#### [Work required]
If a line in the material below has the string "Viewport", copy it out.

#### [Dataset entries]

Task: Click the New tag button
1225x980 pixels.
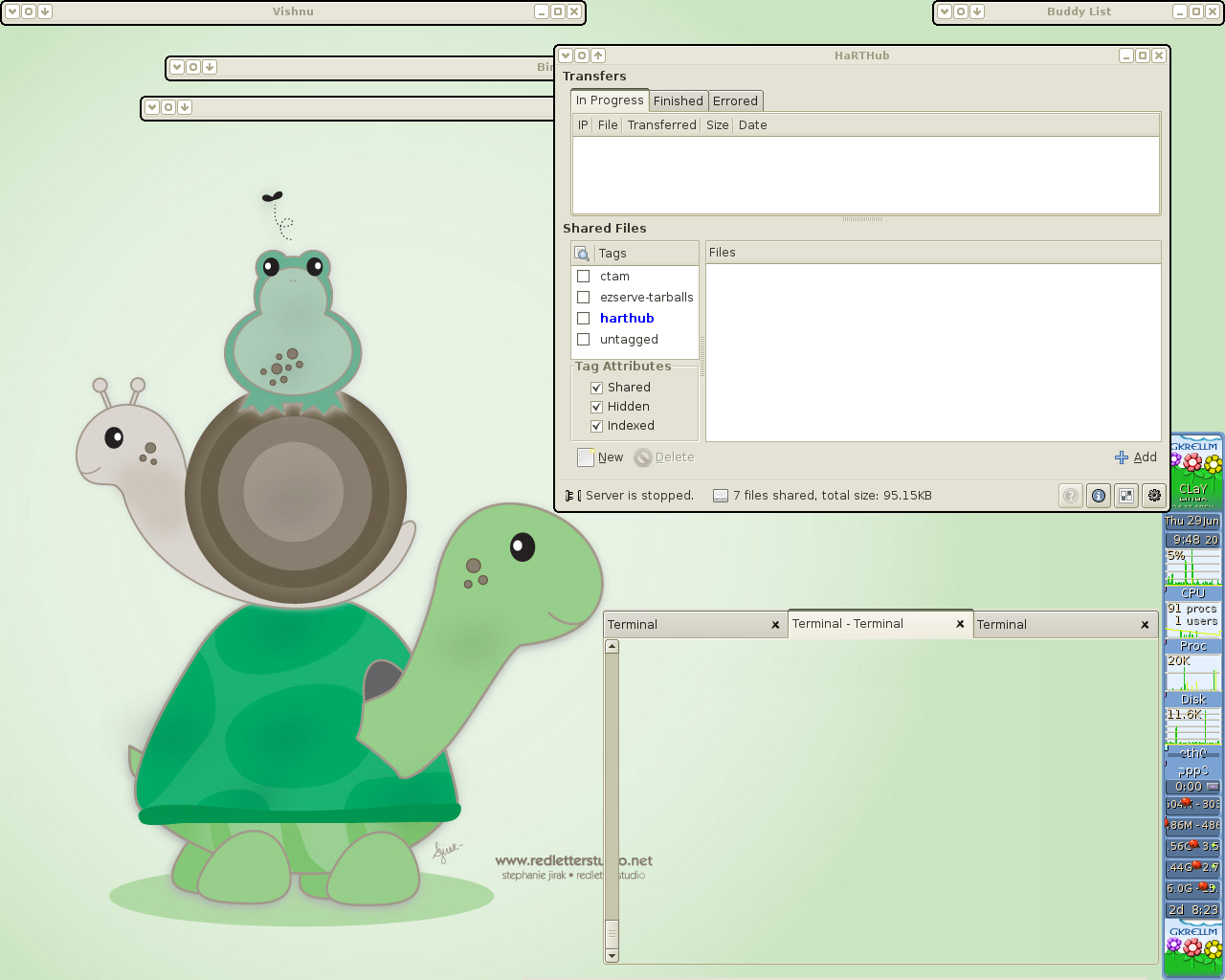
* * *
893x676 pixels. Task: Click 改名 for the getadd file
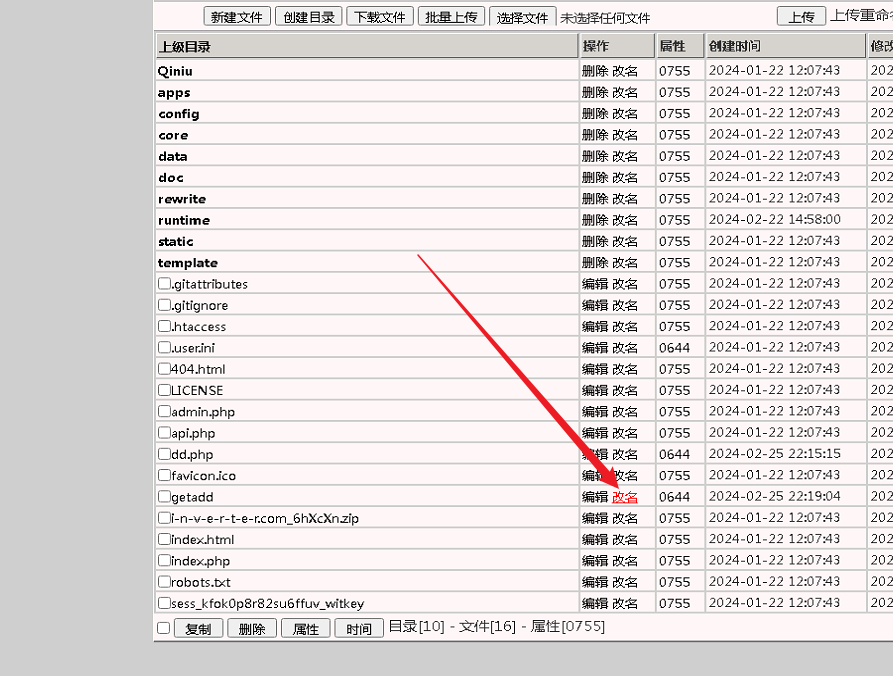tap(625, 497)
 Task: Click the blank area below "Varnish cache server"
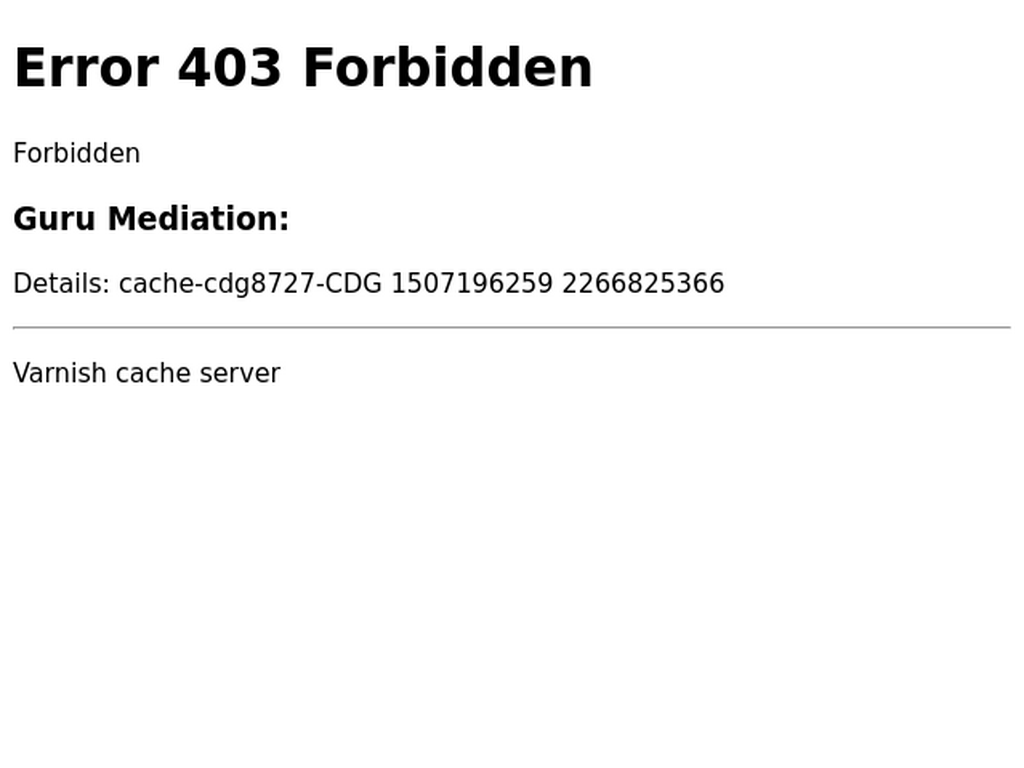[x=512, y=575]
---
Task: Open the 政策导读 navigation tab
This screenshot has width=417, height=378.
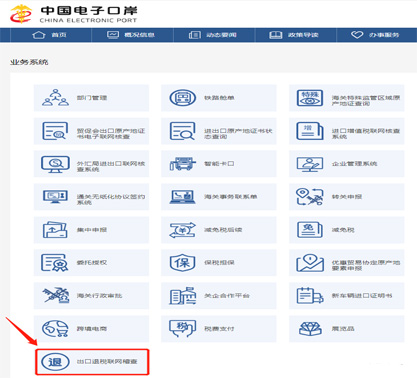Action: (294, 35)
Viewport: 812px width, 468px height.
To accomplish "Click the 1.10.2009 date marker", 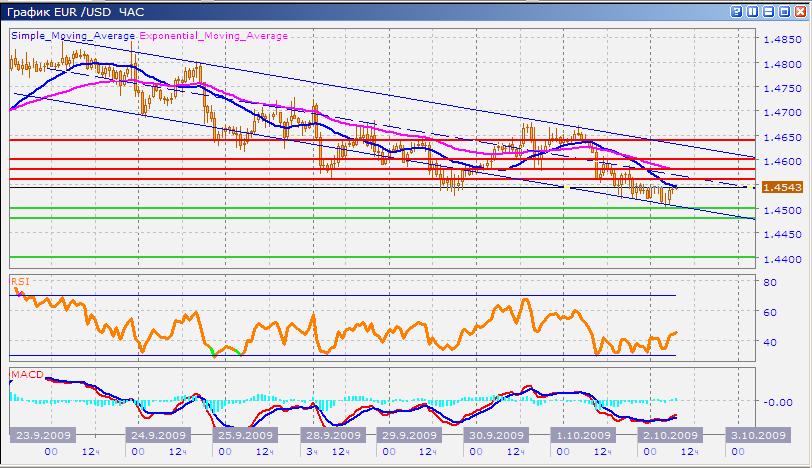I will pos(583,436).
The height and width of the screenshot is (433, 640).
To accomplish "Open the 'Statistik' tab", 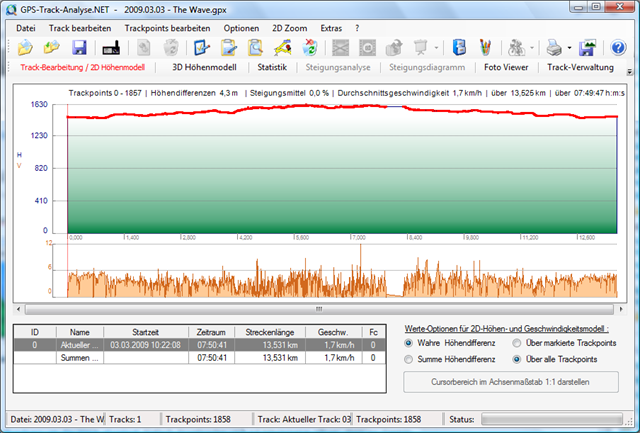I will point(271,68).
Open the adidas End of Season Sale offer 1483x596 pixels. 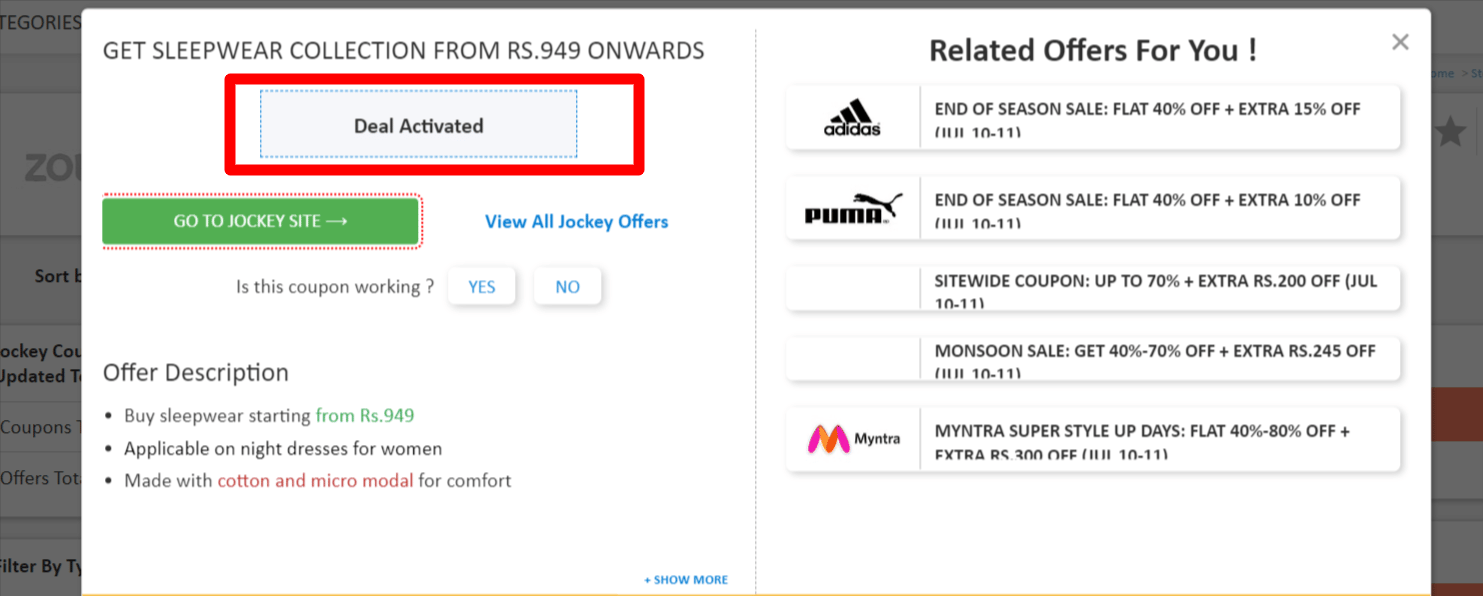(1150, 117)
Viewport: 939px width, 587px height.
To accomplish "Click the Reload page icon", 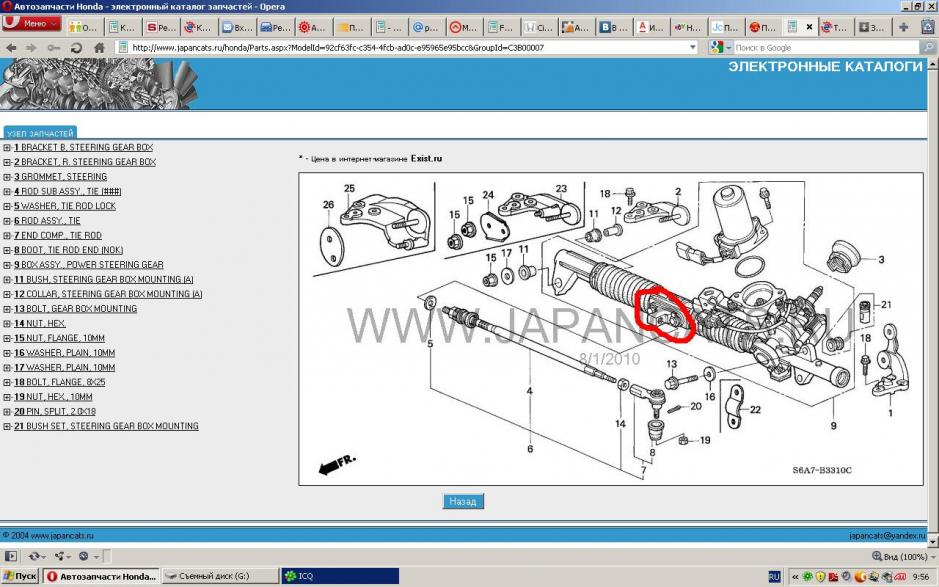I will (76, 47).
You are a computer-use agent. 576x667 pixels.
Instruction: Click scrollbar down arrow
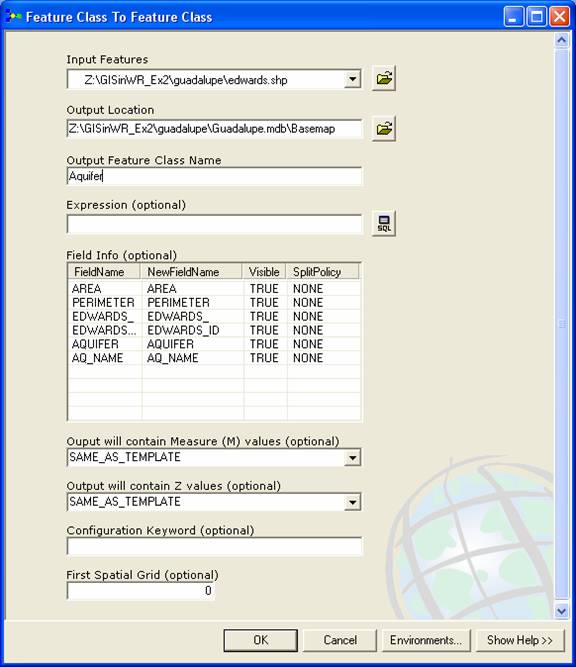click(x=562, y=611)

#### [Answer space]
Viewport: 812px width, 468px height.
Viewport: 939px width, 587px height.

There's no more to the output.